━━ GIVEN ENTRIES

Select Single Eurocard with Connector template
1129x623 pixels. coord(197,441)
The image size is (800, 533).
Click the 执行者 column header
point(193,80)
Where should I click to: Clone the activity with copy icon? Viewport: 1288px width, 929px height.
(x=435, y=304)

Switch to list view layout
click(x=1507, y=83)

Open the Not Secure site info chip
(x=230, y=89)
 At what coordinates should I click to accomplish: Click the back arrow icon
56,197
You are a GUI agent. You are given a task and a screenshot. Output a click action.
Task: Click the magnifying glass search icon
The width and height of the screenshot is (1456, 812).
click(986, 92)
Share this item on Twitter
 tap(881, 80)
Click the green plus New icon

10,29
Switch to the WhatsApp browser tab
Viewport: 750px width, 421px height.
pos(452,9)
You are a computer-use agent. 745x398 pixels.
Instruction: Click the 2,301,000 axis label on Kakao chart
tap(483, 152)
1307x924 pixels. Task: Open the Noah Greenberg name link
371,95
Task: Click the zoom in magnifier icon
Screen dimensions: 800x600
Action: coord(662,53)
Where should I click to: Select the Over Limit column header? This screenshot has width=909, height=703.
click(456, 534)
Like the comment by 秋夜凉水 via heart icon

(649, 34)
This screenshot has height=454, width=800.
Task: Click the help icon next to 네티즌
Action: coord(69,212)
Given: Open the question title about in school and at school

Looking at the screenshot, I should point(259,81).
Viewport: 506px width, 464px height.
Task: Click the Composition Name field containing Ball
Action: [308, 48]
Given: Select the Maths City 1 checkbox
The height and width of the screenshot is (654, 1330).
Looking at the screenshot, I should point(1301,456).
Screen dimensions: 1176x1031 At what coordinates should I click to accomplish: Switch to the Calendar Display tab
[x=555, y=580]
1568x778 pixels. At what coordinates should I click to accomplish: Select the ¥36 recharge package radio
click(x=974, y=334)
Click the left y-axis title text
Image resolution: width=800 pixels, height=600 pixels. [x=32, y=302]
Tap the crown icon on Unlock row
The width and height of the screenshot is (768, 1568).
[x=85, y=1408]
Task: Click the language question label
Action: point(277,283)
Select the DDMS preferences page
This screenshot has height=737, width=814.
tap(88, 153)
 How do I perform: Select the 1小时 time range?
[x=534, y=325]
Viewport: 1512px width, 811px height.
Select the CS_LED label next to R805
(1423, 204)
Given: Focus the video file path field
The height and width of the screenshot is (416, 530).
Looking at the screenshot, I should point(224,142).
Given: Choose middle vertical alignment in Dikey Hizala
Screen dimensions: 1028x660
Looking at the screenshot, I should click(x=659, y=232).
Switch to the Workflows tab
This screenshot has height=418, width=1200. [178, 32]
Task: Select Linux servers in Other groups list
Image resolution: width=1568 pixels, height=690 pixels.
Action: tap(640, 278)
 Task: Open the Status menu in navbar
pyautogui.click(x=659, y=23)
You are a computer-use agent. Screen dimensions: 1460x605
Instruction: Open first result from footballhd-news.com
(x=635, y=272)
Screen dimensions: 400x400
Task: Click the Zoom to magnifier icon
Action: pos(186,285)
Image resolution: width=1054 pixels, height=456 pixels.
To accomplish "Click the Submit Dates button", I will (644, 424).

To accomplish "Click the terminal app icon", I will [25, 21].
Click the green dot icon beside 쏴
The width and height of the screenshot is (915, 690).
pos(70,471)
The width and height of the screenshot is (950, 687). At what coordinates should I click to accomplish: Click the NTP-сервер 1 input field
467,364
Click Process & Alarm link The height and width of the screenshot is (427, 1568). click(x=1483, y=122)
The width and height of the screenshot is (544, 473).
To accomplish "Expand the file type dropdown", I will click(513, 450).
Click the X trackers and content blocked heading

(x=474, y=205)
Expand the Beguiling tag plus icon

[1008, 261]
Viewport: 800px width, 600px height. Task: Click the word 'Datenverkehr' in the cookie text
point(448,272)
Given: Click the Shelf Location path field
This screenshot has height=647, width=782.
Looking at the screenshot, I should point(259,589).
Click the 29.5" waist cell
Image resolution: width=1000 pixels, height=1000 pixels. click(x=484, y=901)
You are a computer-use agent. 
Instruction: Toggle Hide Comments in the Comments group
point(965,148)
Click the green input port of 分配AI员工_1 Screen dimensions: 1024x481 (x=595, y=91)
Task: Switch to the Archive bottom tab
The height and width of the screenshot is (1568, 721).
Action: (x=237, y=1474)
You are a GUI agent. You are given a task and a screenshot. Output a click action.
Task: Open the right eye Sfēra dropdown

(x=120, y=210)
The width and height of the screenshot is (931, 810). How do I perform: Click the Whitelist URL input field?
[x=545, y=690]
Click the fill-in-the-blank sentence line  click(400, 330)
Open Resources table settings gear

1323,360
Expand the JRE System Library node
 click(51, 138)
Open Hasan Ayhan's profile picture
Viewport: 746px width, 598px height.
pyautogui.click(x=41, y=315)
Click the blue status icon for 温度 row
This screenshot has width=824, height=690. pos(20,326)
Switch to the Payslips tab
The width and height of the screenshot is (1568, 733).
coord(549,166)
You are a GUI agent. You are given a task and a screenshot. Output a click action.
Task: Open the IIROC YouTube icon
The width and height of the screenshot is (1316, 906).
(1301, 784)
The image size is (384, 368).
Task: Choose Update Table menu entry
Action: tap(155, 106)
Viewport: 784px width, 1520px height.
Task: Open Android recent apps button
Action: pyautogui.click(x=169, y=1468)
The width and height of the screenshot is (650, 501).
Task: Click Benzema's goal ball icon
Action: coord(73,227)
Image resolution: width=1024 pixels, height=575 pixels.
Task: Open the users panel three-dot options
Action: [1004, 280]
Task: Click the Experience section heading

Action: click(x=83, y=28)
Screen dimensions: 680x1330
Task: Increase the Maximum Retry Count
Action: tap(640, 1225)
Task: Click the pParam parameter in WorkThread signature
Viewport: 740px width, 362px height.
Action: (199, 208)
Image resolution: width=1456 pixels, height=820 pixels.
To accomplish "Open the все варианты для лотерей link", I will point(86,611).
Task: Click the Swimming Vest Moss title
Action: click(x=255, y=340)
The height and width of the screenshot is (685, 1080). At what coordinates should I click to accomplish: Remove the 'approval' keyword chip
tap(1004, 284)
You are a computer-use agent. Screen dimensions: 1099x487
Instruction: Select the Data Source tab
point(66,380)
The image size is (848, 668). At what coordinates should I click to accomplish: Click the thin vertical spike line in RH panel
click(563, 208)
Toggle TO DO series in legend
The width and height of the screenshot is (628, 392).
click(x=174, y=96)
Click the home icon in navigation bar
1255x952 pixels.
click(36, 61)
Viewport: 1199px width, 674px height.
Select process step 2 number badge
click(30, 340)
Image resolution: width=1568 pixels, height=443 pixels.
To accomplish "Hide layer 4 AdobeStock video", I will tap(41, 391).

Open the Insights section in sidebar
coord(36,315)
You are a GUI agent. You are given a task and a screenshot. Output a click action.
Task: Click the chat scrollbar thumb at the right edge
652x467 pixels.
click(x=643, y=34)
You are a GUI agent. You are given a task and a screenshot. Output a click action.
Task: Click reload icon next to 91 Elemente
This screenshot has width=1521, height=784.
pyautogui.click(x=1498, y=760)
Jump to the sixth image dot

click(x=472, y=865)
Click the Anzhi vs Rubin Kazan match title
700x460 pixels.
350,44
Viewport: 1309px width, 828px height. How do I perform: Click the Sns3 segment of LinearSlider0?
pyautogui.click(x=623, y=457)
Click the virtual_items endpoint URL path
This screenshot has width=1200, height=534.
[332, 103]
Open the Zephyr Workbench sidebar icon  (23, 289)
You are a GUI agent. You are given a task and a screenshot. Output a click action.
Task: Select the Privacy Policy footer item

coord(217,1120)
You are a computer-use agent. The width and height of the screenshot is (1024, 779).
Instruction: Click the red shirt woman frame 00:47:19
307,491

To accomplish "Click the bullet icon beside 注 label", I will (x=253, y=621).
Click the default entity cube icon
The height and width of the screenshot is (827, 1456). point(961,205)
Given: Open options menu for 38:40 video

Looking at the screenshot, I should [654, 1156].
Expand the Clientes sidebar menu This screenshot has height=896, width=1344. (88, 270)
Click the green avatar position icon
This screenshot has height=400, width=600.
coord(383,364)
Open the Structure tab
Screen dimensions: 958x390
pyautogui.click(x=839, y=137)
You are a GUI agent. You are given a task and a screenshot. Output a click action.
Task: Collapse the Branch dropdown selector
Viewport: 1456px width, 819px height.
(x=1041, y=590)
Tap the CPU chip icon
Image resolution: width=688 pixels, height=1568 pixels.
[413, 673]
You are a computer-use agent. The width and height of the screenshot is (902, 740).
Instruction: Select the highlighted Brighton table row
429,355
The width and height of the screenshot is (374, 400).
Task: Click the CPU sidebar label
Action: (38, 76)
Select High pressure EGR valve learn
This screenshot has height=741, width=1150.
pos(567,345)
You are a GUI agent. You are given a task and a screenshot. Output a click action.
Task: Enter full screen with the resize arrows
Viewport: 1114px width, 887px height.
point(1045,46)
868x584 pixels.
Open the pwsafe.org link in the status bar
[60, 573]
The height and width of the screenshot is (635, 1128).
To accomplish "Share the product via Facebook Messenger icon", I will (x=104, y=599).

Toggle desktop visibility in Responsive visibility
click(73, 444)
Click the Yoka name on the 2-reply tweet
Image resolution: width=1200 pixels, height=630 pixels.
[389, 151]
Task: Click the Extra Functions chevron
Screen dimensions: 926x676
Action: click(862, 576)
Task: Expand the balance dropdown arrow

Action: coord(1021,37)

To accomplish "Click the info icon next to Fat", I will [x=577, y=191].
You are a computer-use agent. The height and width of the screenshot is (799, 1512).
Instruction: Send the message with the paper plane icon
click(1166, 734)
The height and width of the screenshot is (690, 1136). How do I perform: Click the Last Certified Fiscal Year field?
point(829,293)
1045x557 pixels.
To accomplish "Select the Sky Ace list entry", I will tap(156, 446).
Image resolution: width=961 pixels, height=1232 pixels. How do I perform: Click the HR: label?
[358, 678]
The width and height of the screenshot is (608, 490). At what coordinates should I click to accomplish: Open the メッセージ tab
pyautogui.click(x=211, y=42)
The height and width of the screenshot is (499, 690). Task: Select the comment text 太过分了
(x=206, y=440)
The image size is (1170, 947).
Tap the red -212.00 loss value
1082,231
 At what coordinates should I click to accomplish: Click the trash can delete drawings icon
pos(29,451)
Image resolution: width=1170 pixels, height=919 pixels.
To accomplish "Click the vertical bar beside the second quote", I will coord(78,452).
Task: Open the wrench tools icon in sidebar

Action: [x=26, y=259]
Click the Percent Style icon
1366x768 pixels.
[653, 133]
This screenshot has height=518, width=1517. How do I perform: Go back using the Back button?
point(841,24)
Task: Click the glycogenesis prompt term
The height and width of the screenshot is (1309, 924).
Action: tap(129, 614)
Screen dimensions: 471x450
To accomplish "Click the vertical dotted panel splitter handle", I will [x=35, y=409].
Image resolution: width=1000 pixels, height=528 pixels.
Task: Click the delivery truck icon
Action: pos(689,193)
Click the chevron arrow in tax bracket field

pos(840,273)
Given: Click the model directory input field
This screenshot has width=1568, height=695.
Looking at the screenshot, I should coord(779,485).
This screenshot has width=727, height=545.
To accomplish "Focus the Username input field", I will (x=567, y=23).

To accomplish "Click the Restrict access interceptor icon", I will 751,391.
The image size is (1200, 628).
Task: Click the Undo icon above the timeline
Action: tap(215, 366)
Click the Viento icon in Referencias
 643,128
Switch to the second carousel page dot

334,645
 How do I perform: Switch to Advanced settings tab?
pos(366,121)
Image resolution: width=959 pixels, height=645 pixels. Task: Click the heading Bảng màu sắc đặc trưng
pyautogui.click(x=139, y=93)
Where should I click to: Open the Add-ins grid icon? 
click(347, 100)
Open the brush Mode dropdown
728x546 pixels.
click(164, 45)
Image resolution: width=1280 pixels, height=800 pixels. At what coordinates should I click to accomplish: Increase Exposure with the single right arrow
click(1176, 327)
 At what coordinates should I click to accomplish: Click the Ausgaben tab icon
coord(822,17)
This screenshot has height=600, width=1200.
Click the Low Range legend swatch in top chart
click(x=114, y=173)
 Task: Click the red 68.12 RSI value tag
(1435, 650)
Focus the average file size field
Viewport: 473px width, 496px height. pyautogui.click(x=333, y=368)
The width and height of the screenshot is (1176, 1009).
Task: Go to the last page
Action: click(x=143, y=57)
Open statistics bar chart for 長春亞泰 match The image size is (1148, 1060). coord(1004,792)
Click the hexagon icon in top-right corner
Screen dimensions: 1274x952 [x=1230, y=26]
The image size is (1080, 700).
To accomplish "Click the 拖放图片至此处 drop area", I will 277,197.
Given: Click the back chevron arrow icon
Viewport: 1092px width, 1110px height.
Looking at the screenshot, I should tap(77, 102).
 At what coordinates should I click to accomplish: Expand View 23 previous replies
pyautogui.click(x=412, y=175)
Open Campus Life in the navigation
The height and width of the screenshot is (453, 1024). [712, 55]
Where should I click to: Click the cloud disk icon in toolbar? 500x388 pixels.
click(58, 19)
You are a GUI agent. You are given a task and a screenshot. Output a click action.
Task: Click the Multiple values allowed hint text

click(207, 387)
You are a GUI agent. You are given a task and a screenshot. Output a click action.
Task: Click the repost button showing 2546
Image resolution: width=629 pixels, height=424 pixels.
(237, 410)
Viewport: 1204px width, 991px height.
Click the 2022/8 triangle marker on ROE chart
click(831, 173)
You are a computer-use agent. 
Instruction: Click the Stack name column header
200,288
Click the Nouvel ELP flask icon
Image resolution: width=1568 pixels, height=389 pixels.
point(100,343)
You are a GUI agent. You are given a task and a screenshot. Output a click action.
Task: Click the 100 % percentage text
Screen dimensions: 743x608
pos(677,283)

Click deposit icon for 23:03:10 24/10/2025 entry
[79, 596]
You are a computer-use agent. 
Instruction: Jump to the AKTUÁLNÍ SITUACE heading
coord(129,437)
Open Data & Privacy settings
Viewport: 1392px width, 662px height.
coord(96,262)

━━━━

## YOUR ASSIGNMENT
Only the lines above that hold "path" are wanted. Show every one of them.

## FINAL ANSWER
Given: Focus the video file path field
Given: Click the Shelf Location path field
Click the virtual_items endpoint URL path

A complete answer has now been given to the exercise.